Task to carry out:
Reproduce exactly only the lines from the line that holds "The width and height of the screenshot is (673, 422)." to the line that holds "You are a computer-use", inclusive, in the listing below, and please leave out every picture.

Given records:
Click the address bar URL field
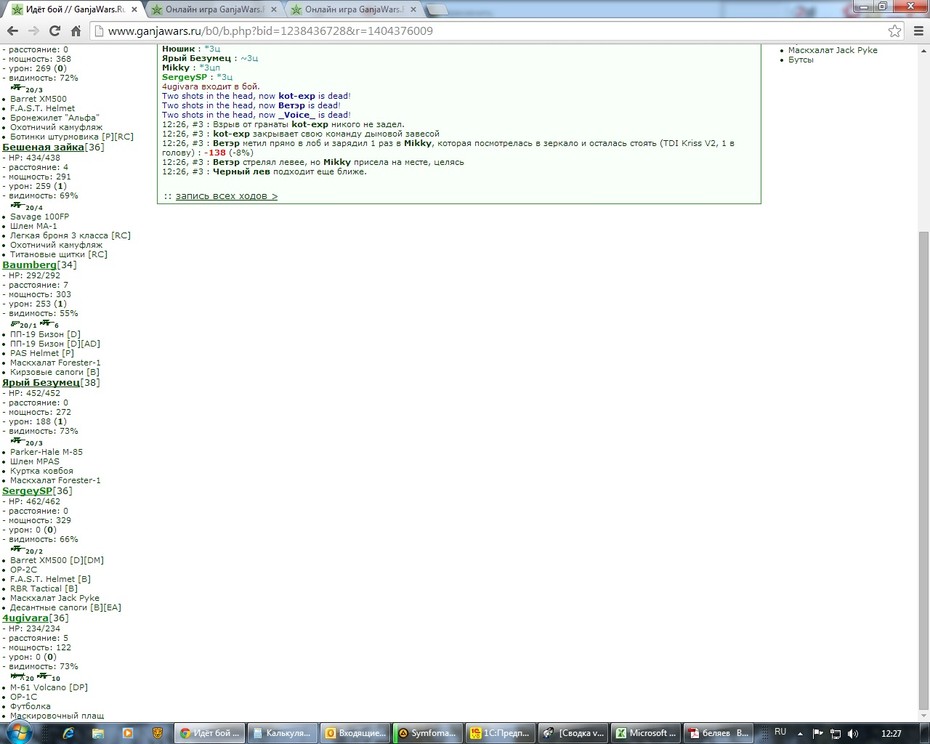Viewport: 930px width, 744px height. coord(486,31)
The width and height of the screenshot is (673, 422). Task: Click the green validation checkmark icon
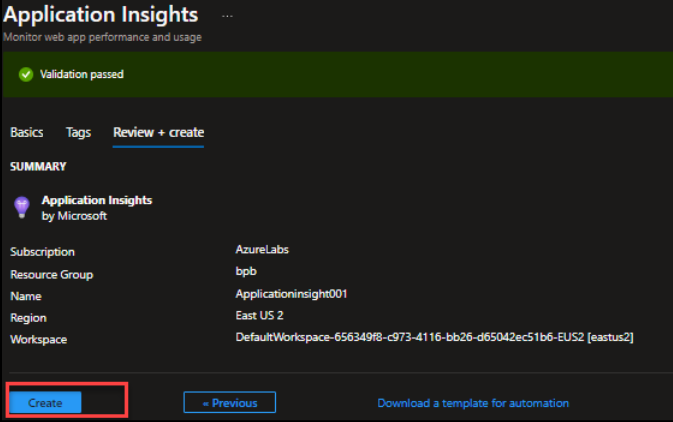(x=25, y=74)
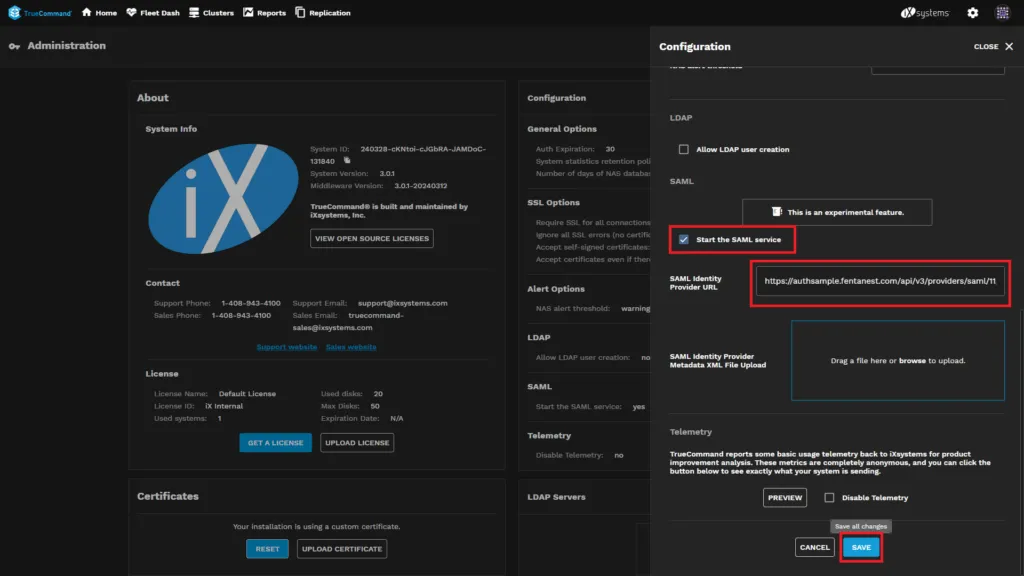Viewport: 1024px width, 576px height.
Task: Click the Administration key icon
Action: point(14,45)
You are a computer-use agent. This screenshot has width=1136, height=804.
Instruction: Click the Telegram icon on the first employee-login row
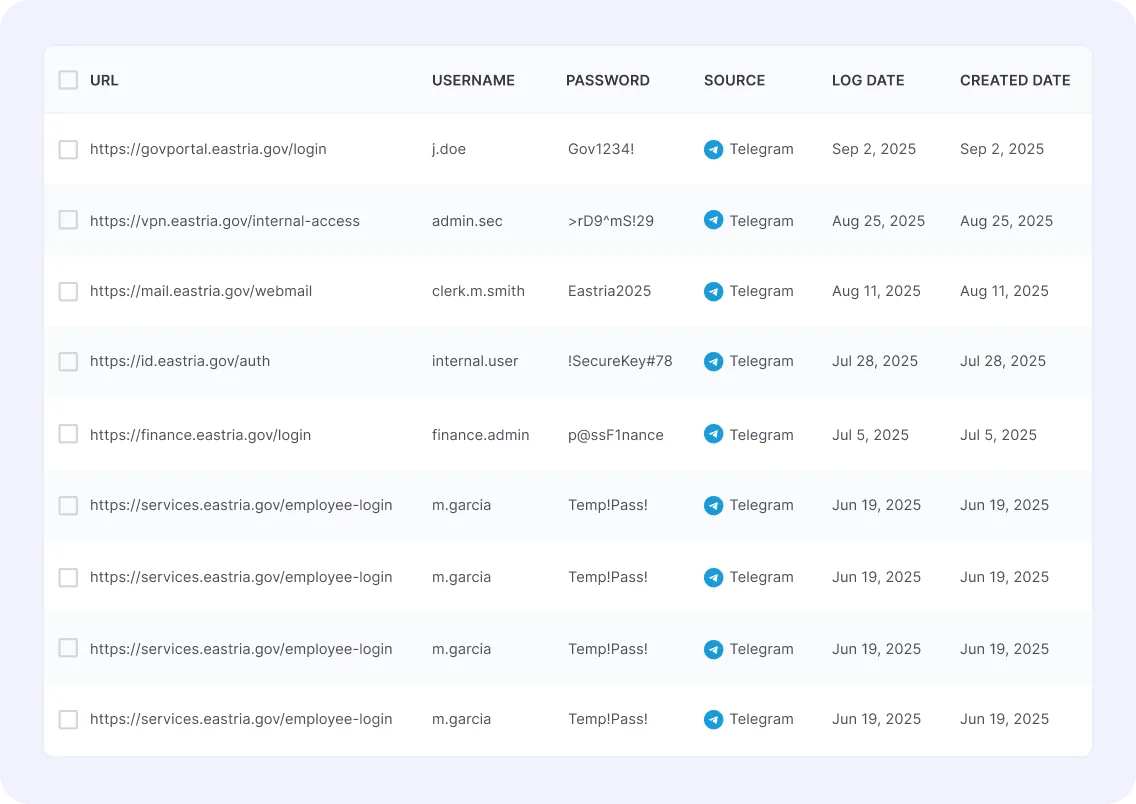point(713,505)
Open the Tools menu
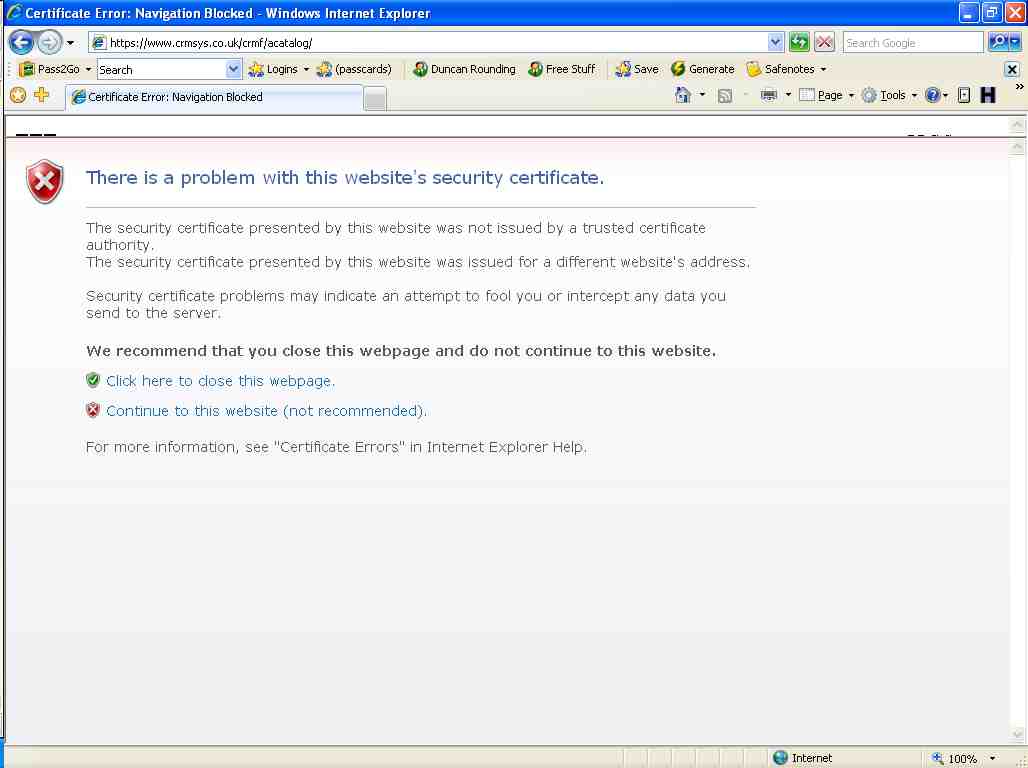The width and height of the screenshot is (1028, 768). click(890, 95)
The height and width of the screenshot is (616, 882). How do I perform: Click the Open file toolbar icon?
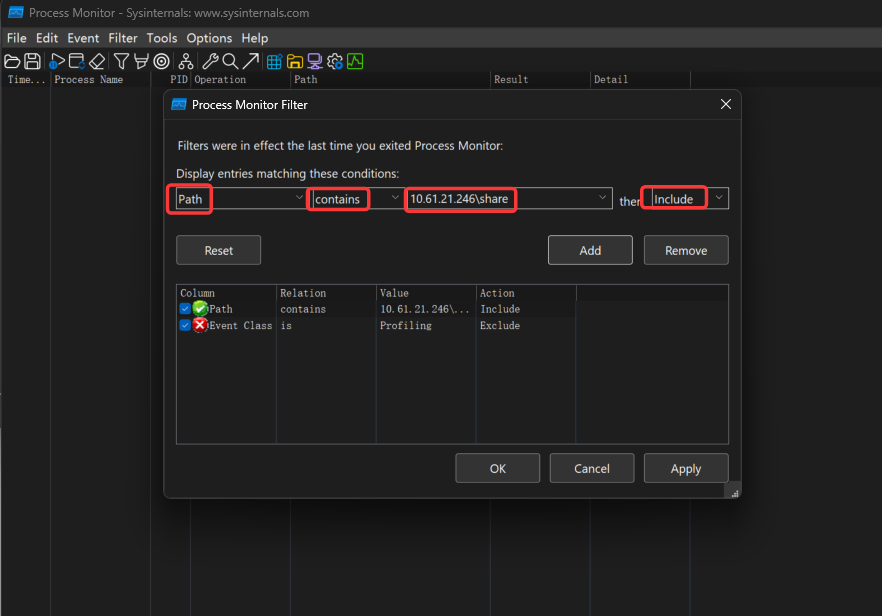pos(12,62)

Solution to the exercise:
The width and height of the screenshot is (673, 422). Task: Click the green validation checkmark icon
(x=25, y=74)
Viewport: 1024px width, 576px height.
Task: Click the Administration key icon
Action: point(14,45)
You are a computer-use agent. This screenshot has width=1136, height=804.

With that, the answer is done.